Mom felt my forehead, looked into my eyes, and decided I was faking it. She had good reason to decide that, because I was a talented faker. And she knew I had P.E. that day and I HATED P.E. Off to school I went. 

I wasn't really faking.

I threw up on the bus. The speed at which all the kids around me made it to the front of the bus would have broken land speed records. The trash can I threw up into sat right on the heater vent and the smell of warm vomit started to fill the bus. But that isn't the smell I want to tell you about.

The school nurse called Mom, Mom picked me up and took me to Dr. Raven's office right away. It turns out that I had mononucleosis, tonsilitis, strep throat and pneumonia. It landed my skinny little 11-year-old butt in the Eisenhower Memorial Hospital in Colorado Springs. My first stay in the hospital.  My fever rose so high I became delirous. Even now, over 35 years later, I can still recall the delirium dream featuring pink poodles.

When I was well enough to receive visitors, my favorite auntie, Tante Cine (short for Francine), came by to see me. She was an Avon lady; she was my own personal cheerleader and has been all of my life. She brought me Avon Honeysuckle hand cream.

My first grown-up lady stuff! Up to then, I was allowed to smell like either dirt or Ivory soap and that was it. The hand cream came in a little tub. I unscrewed the cap and smelled it. My first grown up cosmetic. It was damn near worth getting sick for.

She took a dab of the cream and smoothed into my stubby little tomboy hands. My nails were chewed, I had callouses from where I held the handlebars of my bike. Cuts and scrapes and nicks and bruises...it all seemed better because my Tante Cine gave me honeysuckle scented hand cream.

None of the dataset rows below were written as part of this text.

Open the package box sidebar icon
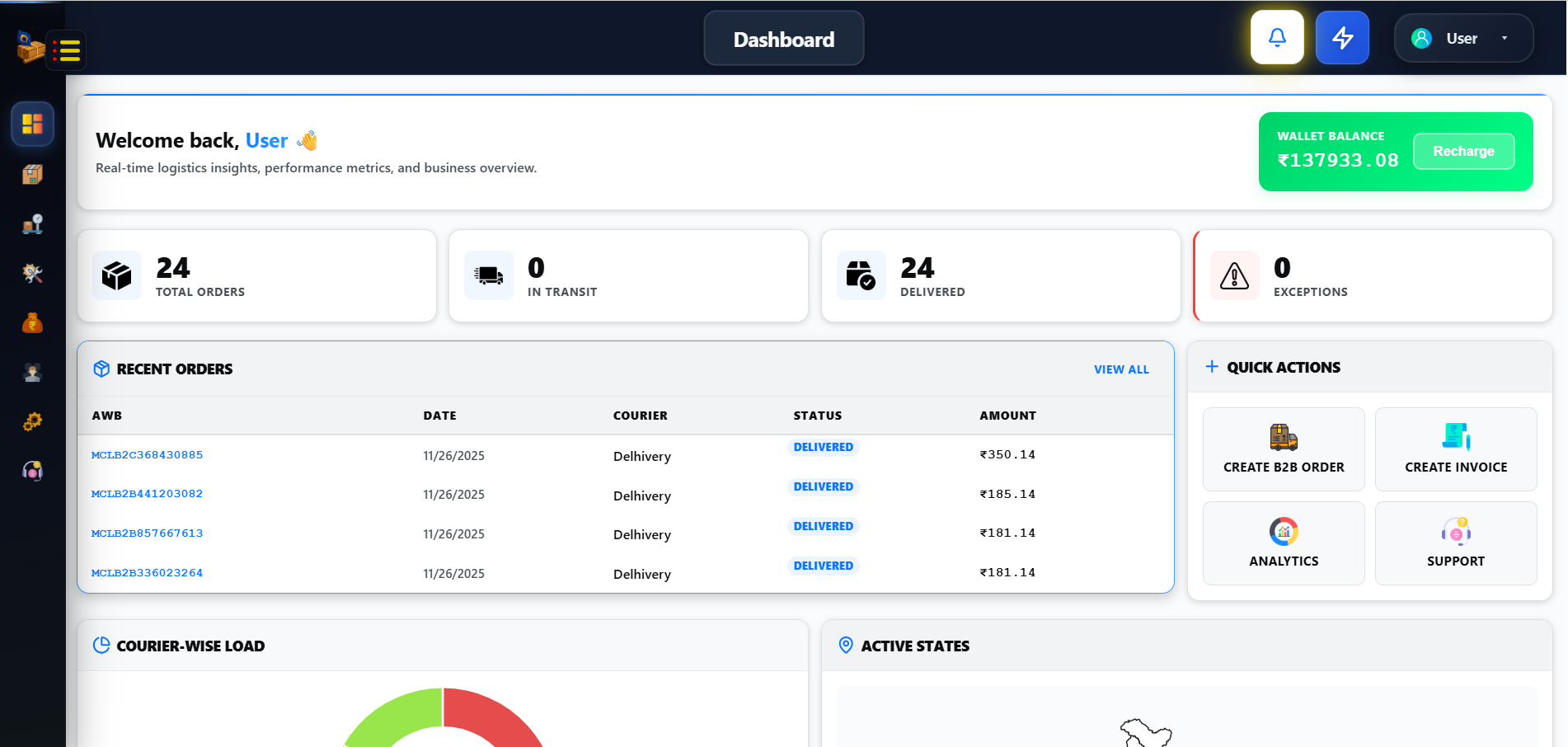The height and width of the screenshot is (747, 1568). [x=32, y=174]
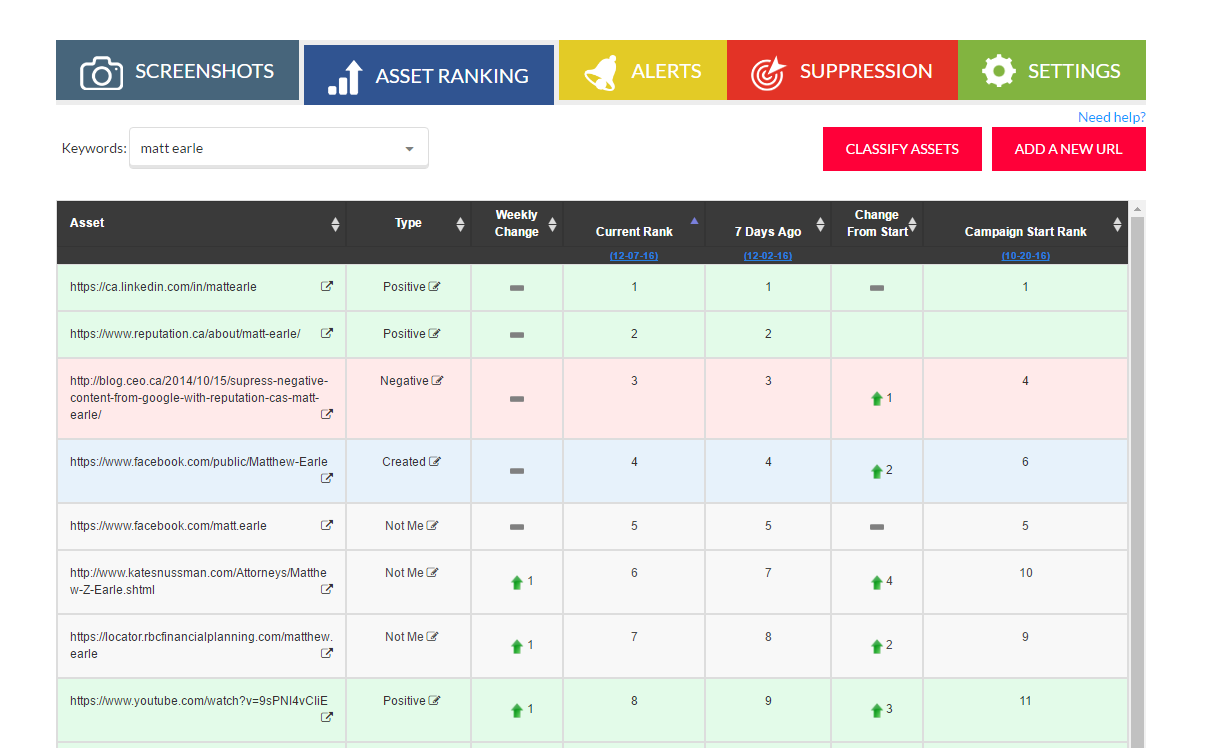Image resolution: width=1211 pixels, height=748 pixels.
Task: Open external link icon for LinkedIn asset
Action: pyautogui.click(x=326, y=287)
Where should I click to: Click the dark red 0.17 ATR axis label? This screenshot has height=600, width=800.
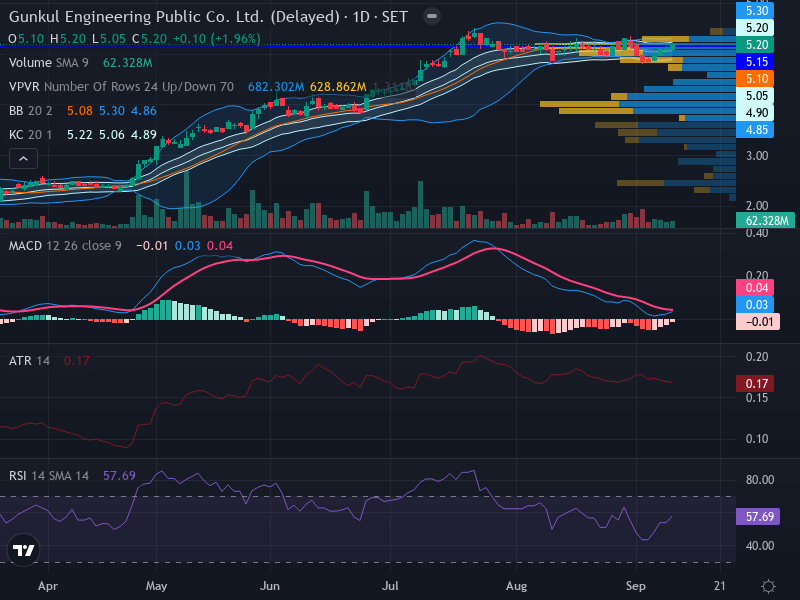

Tanta sat with me for an hour or so and we talked about all those things that are so important to a pre-teen. Time for dinner, if you could call it that, approached and Auntie went home. The nurses were kind; they ooo-d and ahhhh-d generously at my new treasure. I talked them all into trying it, as if I were the one who had invented hand cream, and gushed about what a miracle this fragrant stuff was.

To this day, the smell of honeysuckles takes me back to a moment in my life when I felt cherished, cared for and so very grown up.